Dataset entries
────────────────
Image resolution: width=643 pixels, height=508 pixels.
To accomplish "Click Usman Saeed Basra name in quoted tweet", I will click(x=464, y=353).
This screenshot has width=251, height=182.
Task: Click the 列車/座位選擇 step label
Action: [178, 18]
────────────────
→ **Problem to solve**: Copy each record above so that no word or mark differs.

→ **Exercise response**:
Image resolution: width=643 pixels, height=508 pixels.
To accomplish "Click Usman Saeed Basra name in quoted tweet", I will click(x=464, y=353).
This screenshot has width=251, height=182.
Task: Click the 列車/座位選擇 step label
Action: [178, 18]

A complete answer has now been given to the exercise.